Linear regression plots for template matching. Data for rat 1 are shown in column 1. In each plot, all data points from the third sleep epoch of seven recording sessions (52 data points) are compiled. The z-scores of the template matches are plotted on the y-axis; the z-scores of the down states, K-complexes, LVSs, HVSs, and EV are on the x-axis. The number of template matches ranged from 8 to 1325. A similar set of plots for rat 2 are shown in column 2. In each plot, all data points from the third sleep epoch of three recording sessions (41 data points) are compiled.
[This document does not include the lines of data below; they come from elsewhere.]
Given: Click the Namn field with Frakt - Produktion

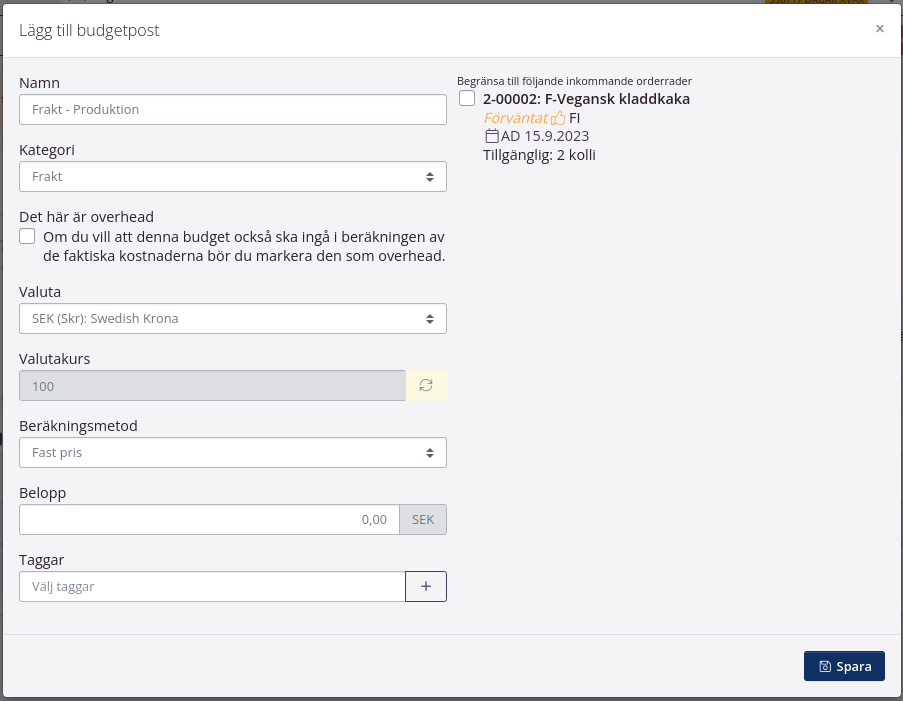Looking at the screenshot, I should click(x=233, y=109).
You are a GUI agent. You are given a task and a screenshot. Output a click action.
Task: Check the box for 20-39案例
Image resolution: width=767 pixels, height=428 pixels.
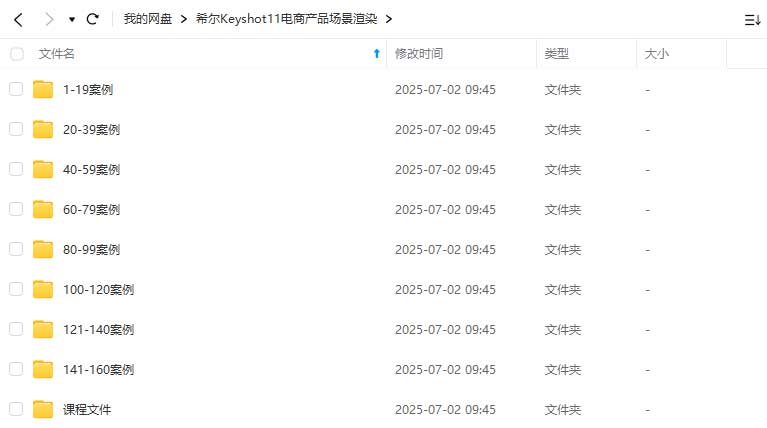(16, 129)
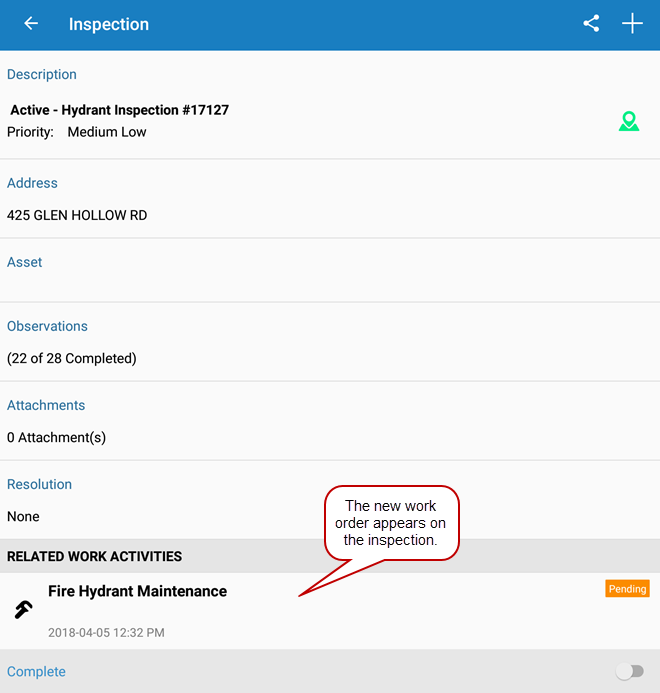The height and width of the screenshot is (693, 660).
Task: Tap the Complete label
Action: (x=36, y=672)
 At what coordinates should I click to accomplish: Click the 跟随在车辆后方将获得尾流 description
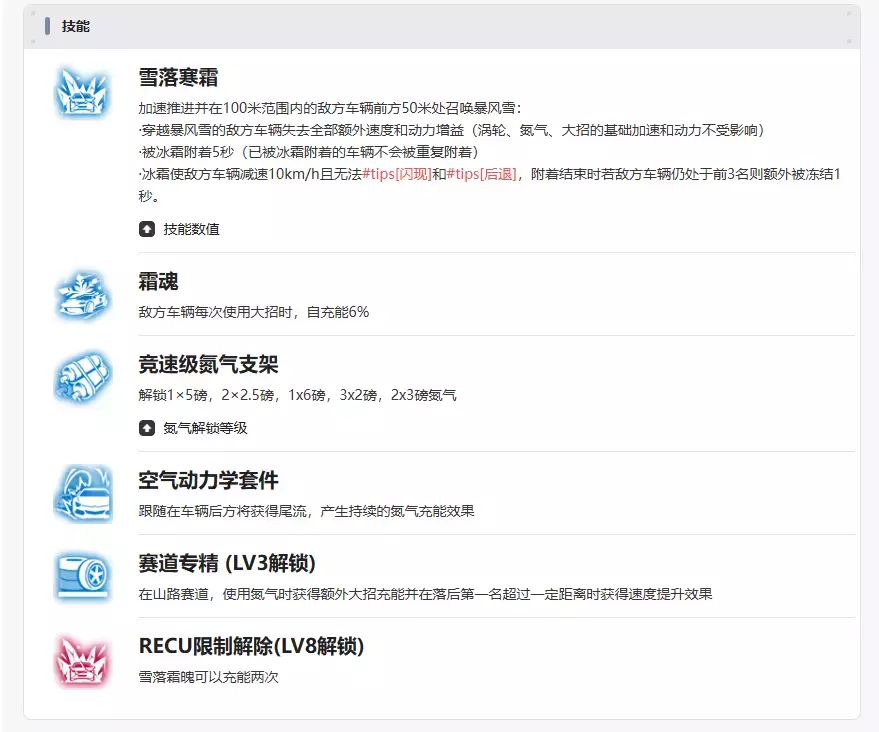[x=306, y=511]
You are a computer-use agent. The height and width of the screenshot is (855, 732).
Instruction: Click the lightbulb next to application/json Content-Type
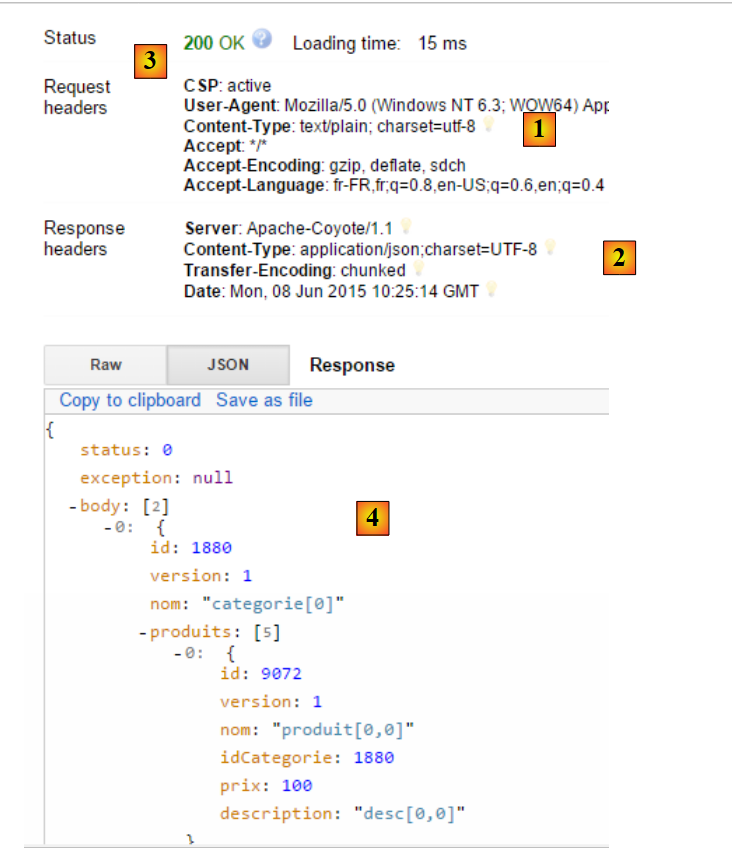click(549, 248)
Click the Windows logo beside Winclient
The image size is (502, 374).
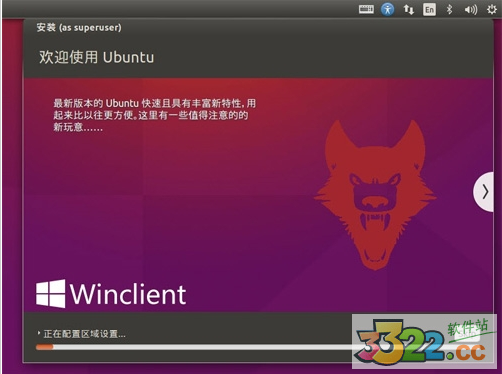(x=51, y=294)
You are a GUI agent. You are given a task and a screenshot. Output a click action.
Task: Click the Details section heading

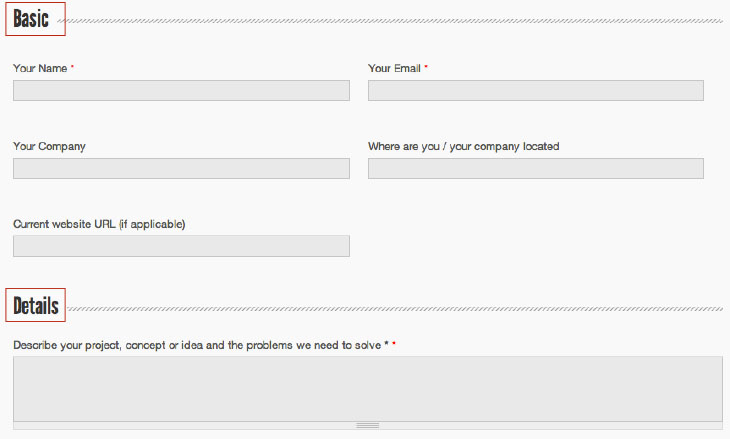pyautogui.click(x=36, y=306)
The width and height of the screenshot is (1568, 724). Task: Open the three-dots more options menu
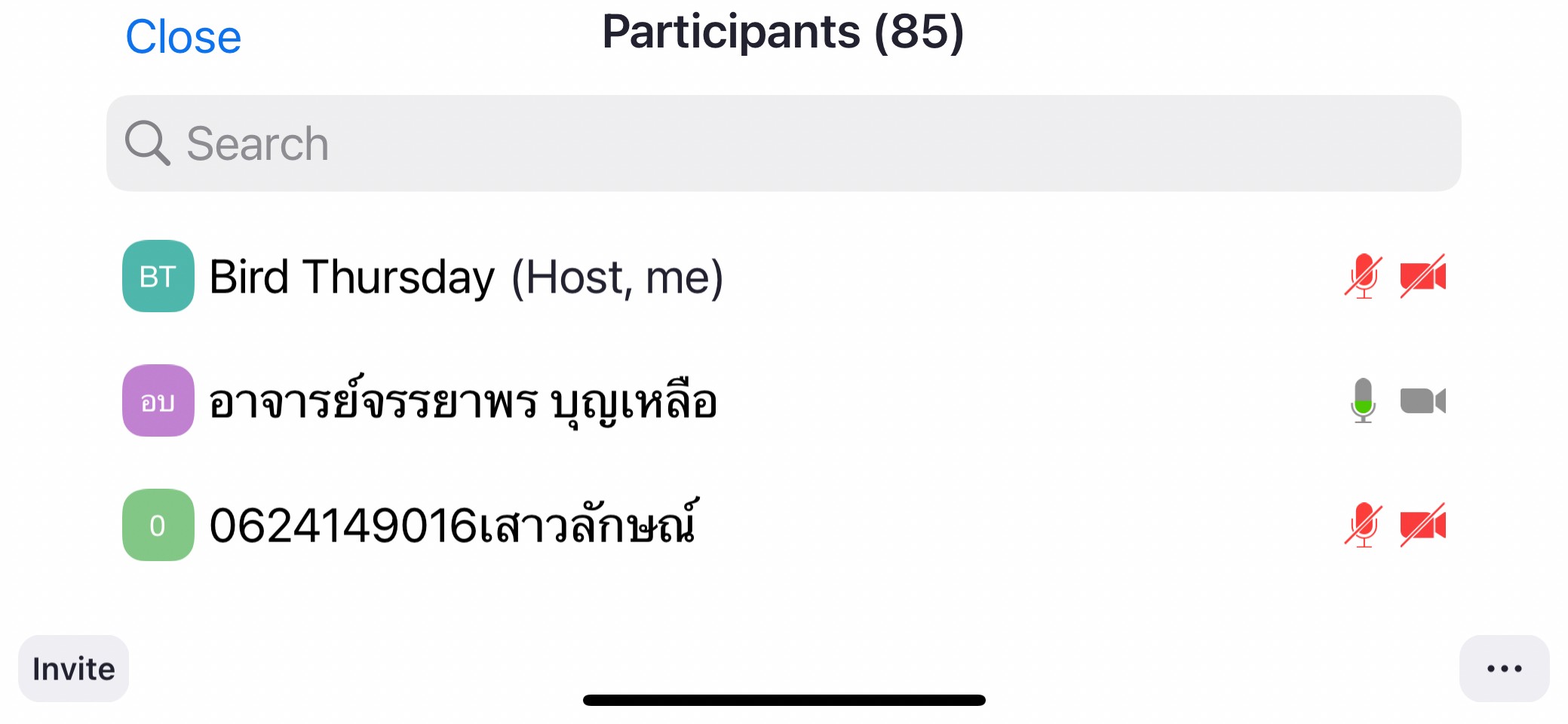click(x=1504, y=668)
The number of template matches ranged from 41 to 399. With the exception of the template match/HVS relationship for the first rat (marked with an asterisk), all correlations were significant (p < 0.05). The relationships between the template matching and the various events are similar to the relationships between the EV and those events, and the EV and template-matching measures are also highly correlated. This allows for a consistent interpretation of the correlations (or lack thereof) between the sleep events and memory replay.